Saved data entries:
= Beginning of Section =
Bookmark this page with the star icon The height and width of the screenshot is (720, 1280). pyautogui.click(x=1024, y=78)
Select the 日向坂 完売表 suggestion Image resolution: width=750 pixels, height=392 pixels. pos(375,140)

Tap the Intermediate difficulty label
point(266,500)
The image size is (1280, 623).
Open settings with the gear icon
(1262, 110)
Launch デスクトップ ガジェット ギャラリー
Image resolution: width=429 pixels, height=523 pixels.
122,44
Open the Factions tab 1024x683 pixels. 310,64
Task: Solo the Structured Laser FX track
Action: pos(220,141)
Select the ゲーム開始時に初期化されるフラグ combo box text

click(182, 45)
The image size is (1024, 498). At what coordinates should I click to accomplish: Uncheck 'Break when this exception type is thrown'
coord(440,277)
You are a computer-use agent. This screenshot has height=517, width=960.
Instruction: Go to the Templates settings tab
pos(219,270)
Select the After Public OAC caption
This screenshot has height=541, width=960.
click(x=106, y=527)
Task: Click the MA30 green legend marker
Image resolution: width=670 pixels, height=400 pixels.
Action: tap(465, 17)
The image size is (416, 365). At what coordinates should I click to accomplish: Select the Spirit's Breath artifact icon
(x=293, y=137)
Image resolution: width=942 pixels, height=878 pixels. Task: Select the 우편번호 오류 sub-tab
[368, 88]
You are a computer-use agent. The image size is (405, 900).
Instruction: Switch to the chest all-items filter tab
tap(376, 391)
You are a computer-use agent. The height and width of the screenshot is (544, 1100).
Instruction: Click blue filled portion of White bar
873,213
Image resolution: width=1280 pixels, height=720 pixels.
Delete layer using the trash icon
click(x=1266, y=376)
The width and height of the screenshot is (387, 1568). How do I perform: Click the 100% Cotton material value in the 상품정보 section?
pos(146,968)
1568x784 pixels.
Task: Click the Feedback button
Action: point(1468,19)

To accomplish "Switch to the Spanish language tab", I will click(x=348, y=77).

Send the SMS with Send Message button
= End of Section =
#### TASK REQUIREMENTS
The required output is a copy of each line in the records where the string "agent" occurs.

#### SOLVED EXERCISE
You are a computer-use agent. This screenshot has height=517, width=960.
You are a computer-use agent. The image size is (405, 900).
You are a computer-use agent. The height and width of the screenshot is (544, 1100).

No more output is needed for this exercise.